What needs to be done:
Hunt through the lines below for the string "Collapse" and copy each one that has it.

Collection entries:
───

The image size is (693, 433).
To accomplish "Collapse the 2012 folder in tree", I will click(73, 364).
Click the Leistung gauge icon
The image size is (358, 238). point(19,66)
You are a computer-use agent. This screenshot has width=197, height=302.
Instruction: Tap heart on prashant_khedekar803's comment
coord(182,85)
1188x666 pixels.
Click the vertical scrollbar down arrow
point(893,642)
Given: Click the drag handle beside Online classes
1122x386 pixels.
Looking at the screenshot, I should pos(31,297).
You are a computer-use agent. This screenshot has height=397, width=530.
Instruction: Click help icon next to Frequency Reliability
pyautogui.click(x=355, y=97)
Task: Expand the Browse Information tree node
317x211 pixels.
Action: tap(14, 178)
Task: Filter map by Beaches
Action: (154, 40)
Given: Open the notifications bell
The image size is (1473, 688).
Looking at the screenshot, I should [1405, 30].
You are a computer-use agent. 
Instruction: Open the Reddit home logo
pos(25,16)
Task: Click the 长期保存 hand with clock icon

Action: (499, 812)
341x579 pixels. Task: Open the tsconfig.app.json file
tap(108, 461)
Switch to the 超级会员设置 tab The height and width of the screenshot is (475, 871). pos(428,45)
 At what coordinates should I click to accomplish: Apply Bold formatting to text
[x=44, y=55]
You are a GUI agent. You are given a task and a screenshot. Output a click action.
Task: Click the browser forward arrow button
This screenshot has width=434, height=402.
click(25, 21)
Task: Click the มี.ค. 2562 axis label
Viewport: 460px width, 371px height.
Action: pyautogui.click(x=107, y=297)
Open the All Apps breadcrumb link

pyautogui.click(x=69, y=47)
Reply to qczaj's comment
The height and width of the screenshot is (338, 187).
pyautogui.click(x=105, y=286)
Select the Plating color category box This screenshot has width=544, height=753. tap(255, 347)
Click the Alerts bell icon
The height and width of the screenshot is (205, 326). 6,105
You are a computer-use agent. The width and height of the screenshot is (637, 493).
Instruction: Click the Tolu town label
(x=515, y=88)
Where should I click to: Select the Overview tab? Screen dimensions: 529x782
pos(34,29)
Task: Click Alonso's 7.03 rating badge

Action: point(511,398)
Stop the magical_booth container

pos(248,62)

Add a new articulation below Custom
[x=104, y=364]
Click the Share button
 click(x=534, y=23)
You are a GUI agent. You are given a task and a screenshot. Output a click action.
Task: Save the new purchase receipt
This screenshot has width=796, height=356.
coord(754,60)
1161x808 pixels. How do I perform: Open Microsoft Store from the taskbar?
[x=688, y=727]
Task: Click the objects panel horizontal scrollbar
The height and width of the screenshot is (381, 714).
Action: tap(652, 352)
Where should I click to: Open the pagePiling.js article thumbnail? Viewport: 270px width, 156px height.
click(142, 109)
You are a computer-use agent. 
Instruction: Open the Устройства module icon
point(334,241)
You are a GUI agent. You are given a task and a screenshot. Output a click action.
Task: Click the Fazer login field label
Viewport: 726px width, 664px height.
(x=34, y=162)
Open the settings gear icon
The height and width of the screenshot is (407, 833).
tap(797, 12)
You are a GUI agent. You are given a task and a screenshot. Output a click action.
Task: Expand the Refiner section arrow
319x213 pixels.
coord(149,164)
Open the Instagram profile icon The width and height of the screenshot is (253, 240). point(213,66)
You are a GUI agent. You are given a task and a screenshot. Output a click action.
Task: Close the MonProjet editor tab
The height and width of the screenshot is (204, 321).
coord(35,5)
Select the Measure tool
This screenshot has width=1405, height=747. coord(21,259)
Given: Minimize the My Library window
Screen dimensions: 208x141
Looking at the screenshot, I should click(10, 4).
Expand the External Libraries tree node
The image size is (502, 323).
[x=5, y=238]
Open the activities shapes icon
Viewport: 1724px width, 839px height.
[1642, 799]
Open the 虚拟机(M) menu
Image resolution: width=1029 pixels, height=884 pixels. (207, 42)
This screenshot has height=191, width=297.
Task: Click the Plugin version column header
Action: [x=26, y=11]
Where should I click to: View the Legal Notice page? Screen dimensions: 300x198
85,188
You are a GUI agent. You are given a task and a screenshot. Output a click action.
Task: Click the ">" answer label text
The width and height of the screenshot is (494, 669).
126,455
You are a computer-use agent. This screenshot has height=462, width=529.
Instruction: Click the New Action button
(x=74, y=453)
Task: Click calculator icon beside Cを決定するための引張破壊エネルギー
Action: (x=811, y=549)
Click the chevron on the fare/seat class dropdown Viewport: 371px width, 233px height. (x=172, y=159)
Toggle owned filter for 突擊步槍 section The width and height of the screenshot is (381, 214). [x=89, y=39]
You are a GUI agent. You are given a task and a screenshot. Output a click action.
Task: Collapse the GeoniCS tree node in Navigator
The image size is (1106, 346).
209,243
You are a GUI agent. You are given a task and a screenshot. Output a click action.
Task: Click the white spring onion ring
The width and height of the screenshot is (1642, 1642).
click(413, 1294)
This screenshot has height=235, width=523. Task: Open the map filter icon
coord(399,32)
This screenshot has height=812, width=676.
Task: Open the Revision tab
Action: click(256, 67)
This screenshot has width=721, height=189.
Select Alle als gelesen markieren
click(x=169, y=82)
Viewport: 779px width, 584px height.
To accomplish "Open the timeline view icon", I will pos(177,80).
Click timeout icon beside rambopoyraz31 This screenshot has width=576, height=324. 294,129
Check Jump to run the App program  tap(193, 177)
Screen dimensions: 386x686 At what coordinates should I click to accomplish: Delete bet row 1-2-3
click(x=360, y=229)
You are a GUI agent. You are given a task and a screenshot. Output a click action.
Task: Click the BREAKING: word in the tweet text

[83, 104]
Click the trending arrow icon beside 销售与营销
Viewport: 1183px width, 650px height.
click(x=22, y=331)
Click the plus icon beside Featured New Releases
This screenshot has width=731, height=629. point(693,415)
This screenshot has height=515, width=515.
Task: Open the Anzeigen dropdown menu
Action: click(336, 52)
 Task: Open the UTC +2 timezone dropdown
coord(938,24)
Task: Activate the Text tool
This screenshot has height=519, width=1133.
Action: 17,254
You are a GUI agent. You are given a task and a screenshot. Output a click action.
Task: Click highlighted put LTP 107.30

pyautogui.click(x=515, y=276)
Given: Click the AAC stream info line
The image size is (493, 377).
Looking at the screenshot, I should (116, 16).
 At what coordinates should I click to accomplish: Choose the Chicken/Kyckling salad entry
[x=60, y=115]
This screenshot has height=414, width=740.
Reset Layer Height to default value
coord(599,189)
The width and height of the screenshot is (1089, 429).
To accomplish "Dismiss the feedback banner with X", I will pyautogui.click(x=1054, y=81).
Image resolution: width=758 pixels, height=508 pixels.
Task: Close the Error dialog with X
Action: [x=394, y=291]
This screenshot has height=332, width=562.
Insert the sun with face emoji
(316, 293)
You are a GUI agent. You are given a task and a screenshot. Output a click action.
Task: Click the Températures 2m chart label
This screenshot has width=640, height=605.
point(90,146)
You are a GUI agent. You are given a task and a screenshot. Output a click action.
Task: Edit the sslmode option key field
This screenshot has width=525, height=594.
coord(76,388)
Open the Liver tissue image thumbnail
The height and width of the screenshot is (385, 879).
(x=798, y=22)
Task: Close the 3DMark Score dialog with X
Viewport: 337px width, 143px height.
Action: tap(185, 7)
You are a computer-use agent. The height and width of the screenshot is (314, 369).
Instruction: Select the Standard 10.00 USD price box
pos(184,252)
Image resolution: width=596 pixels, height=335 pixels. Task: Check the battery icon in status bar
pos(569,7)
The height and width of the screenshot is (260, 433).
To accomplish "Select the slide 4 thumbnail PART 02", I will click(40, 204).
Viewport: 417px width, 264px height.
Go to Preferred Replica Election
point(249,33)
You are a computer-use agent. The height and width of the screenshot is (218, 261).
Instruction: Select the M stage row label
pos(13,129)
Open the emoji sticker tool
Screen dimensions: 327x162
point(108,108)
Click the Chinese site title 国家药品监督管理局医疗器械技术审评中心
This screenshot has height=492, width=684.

───

Answer:
To accomplish "Collapse the 2012 folder in tree", I will click(73, 364).
Task: Collapse the GeoniCS tree node in Navigator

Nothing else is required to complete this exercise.